The record of arrogance and abuse by security organizations,
such as CIA or the FBI, is long and costly, filled with errors in judgment,
abuse of power, incompetence, and immense dishonesty. Owing to the black magic
of classified secrecy, much of the record involves projects about which we will
never know, but even what we do know about is distressing enough. And I’m not
sure that it can be any other way so long as you have Big Intelligence. Apart
from Big Intelligence’s own propensity towards criminal or psychopathic behavior,
one of the great ironies of Big Intelligence is that it will always agree to
bend, to provide whatever suppressions and fabrications are requested by political
leaders working towards the aims of the other great anti-democratic
institutions, the military and the corporations. This became blindingly clear
in the invasion of Iraq and, even before that, in the first Gulf War.
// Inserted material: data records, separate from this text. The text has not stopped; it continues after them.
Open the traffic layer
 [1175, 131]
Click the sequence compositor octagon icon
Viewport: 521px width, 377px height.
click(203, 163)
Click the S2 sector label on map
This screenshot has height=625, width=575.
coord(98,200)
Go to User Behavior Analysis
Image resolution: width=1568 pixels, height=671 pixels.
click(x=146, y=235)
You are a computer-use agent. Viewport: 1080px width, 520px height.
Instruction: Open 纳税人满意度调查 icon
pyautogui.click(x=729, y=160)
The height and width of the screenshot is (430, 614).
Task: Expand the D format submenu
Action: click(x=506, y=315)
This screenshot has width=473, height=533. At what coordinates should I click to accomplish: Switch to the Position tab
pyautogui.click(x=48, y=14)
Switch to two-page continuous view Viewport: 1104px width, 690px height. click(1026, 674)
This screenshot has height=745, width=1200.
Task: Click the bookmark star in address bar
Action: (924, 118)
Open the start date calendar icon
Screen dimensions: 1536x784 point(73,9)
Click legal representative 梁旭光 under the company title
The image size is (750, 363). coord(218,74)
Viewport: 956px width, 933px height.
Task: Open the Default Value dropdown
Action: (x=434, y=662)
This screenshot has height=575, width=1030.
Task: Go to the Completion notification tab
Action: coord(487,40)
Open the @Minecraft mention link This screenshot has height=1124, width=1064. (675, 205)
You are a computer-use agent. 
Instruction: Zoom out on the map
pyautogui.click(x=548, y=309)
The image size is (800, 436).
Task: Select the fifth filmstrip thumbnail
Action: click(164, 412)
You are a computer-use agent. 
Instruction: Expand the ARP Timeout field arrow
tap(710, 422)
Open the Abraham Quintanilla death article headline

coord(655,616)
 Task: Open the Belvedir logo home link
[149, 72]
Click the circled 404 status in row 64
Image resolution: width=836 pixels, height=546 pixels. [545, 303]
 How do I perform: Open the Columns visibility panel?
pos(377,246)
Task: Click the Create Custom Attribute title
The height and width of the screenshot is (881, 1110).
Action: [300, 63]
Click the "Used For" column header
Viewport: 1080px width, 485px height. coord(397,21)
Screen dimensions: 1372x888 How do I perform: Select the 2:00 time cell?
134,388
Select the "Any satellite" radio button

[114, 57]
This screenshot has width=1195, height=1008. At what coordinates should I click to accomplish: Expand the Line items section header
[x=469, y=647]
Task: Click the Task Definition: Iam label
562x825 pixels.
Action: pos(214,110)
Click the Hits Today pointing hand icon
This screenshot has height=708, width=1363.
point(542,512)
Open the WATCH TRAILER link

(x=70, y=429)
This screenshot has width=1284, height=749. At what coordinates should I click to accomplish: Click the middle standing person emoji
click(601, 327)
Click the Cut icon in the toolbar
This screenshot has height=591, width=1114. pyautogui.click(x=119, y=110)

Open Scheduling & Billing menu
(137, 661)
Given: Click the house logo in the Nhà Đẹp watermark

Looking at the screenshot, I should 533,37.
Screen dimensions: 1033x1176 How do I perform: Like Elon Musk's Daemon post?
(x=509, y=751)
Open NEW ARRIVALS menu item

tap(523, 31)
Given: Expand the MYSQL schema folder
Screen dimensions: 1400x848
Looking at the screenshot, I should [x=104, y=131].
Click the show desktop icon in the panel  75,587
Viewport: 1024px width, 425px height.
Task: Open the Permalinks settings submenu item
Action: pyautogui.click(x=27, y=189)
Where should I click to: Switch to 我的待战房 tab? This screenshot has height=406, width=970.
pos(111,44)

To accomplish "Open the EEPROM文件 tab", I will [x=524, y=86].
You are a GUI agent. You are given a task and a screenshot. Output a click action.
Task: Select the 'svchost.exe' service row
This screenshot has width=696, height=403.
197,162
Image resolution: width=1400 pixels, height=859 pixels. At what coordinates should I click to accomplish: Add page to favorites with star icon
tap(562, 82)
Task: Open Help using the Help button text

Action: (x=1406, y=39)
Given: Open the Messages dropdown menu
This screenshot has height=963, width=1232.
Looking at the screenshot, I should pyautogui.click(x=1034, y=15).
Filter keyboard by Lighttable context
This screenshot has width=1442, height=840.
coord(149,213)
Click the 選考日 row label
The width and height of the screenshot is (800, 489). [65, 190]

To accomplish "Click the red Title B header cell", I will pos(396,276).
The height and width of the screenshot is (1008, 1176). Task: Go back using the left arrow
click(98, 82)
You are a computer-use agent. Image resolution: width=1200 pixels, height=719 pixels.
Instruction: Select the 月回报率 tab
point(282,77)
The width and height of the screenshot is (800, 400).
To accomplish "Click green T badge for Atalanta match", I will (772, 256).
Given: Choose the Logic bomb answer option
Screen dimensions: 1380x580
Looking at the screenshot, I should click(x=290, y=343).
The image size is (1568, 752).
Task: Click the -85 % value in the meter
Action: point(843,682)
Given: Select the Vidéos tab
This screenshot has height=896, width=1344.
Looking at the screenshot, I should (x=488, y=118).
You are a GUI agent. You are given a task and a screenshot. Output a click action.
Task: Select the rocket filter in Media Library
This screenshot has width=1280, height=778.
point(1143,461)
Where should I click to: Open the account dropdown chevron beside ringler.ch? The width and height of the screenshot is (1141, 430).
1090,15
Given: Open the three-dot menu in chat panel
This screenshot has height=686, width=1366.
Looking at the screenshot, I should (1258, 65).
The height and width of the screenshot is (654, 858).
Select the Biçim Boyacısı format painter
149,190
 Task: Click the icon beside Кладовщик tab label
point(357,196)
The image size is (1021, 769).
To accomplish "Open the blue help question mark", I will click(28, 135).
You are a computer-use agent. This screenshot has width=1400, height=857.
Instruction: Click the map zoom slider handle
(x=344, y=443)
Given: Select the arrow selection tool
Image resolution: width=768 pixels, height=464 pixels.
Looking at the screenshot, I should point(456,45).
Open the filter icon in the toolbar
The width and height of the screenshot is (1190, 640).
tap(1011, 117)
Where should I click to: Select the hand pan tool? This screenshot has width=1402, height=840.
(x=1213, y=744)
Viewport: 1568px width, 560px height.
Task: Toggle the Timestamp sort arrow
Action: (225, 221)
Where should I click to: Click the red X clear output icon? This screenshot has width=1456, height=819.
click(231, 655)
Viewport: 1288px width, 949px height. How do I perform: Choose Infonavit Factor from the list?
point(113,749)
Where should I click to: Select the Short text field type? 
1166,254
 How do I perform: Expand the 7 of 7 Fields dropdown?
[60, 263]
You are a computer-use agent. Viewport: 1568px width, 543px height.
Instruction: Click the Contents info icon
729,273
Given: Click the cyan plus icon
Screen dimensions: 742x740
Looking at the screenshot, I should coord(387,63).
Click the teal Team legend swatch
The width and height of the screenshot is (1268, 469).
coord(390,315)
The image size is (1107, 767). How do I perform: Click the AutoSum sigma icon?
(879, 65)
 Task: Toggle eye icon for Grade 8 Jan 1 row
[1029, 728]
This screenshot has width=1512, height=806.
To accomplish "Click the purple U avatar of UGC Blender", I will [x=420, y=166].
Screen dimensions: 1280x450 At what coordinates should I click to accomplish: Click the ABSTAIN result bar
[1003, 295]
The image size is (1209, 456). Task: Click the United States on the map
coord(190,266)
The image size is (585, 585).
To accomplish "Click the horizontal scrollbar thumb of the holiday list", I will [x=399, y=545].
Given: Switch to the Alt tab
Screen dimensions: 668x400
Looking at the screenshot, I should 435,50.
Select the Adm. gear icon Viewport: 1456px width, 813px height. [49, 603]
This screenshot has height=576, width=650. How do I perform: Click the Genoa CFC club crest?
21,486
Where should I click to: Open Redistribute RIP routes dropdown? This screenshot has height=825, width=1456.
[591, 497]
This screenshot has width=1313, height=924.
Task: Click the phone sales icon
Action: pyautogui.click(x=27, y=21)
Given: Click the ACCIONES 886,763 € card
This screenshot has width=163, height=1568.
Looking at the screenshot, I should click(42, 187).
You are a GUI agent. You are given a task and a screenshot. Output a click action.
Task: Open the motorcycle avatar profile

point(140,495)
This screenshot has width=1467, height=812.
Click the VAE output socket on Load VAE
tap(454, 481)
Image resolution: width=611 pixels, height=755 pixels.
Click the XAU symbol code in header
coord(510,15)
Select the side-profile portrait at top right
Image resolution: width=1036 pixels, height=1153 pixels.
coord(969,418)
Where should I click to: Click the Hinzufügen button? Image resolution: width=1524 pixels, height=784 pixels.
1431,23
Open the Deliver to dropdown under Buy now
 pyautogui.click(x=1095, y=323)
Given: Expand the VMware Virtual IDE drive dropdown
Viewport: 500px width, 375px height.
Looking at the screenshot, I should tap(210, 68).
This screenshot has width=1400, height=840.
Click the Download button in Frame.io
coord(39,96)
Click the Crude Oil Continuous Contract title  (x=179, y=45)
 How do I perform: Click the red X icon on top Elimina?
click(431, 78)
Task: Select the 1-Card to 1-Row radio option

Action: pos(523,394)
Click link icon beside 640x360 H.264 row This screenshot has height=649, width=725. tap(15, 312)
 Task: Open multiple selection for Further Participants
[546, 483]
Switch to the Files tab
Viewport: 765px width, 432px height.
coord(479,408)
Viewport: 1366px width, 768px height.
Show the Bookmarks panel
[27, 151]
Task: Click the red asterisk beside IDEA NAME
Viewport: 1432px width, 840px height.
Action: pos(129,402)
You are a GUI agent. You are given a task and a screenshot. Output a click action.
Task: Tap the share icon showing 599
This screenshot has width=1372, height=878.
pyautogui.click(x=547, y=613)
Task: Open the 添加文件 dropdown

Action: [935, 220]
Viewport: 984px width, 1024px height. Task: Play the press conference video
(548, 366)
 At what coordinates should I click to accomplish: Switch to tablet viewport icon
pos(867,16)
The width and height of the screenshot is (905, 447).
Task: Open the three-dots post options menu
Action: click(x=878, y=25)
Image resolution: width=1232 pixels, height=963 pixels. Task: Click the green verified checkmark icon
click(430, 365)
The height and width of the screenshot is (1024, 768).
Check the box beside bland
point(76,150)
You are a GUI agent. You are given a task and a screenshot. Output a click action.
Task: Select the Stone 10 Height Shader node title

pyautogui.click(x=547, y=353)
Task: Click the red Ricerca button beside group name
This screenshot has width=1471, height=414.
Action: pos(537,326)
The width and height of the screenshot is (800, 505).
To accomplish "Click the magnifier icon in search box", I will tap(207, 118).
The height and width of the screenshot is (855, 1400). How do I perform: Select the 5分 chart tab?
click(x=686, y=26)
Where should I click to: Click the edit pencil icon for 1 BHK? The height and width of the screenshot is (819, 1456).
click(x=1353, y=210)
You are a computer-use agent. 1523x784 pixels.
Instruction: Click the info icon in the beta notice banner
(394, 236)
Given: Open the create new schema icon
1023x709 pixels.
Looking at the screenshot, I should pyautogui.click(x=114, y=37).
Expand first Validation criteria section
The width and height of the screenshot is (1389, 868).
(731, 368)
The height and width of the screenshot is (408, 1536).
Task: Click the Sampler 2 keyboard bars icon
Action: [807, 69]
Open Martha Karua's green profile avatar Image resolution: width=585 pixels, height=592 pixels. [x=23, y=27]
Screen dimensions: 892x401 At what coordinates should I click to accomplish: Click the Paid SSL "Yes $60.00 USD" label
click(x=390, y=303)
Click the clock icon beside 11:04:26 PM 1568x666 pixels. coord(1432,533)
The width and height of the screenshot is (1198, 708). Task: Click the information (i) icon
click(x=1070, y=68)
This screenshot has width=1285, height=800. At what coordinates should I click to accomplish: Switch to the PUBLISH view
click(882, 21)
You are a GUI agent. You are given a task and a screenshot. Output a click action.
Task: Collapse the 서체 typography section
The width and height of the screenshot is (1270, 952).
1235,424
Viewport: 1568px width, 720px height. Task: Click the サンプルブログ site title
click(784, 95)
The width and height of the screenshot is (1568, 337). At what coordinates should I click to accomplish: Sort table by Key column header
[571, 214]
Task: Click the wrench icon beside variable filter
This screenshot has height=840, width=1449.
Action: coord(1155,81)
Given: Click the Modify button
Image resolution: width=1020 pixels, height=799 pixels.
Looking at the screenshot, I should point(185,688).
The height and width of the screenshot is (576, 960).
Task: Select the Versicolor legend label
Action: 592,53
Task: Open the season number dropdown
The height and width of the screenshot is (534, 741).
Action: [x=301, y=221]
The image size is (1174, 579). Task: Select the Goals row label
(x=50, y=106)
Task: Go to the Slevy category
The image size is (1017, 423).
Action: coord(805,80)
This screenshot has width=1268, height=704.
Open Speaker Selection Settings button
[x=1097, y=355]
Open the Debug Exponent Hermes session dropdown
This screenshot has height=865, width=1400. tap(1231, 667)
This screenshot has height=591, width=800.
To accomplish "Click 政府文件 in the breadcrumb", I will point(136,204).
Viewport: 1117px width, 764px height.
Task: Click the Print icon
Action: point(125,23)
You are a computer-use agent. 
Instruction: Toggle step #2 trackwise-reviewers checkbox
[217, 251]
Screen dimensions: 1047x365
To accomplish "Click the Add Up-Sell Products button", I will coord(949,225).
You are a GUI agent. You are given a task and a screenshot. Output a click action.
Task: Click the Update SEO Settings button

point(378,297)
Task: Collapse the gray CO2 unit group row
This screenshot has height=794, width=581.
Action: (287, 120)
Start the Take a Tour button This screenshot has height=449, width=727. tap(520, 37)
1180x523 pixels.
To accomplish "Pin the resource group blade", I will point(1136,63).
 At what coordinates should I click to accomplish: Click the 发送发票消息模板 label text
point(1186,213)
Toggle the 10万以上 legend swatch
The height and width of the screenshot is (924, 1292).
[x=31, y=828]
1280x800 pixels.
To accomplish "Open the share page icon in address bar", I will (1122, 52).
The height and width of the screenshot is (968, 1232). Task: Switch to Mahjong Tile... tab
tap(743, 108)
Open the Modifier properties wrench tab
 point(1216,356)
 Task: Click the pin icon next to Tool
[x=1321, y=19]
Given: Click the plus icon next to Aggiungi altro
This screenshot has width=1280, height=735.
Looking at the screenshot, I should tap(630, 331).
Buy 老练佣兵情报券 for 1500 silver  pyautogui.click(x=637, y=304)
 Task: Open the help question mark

America’s political system, honed and shaped over many
decades, fits comfortably with these institutions. National elections are
dominated by a two-party duopoly (being kept that way through countless institutional
barriers deliberately created to maintain the status quo) , both these parties
are dominated by huge flows of campaign contributions (contributions which form
what economists call an effective barrier to entry against any third party
seriously being able to compete), both parties embrace much the same policies
except for some social issues of little interest to the establishment, and
election campaigns are reduced to nothing more than gigantic advertising and
marketing operations no different in nature to campaigns for two national brands
of fast food or pop. It takes an extremely long time for a candidate to rise
and be tested before being trusted with the huge amounts of money invested in
an important campaign, and by that time he or she is a well-read book with no
surprising chapters.
If for any reason this political filtering system fails, and
someone slips through to an important office without having spent enough time
to make them perfectly predictable, there still remains little chance of
serious change on any important matter. The military-industrial-intelligence
complex provides a molded space into which any newcomer absolutely must fit. Just
imagine the immense pressures exerted by the mere presence of senior Pentagon
brass gathered around a long polished oak table or a table surrounded by top
corporate figures representing hundreds of billions in sales or representatives
or a major lobbying group (and multi-million dollar financing source for the
party). We see the recent example of popular hopes being crushed after the
election of Obama, a man everyone on the planet hoped to see mend some of the
ravages of George Bush and Dick Cheney. But the man who once sometimes wore
sandals and bravely avoided a superfluous and rather silly flag pin on his
lapel quickly was made to feel the crushing weight of institutional power, and
he bent to every demand made on him, becoming indistinguishable from Bush. Of
course, the last president who genuinely did challenge at least some of the great
institutional powers, even to a modest extent, died in an ambush in Dallas.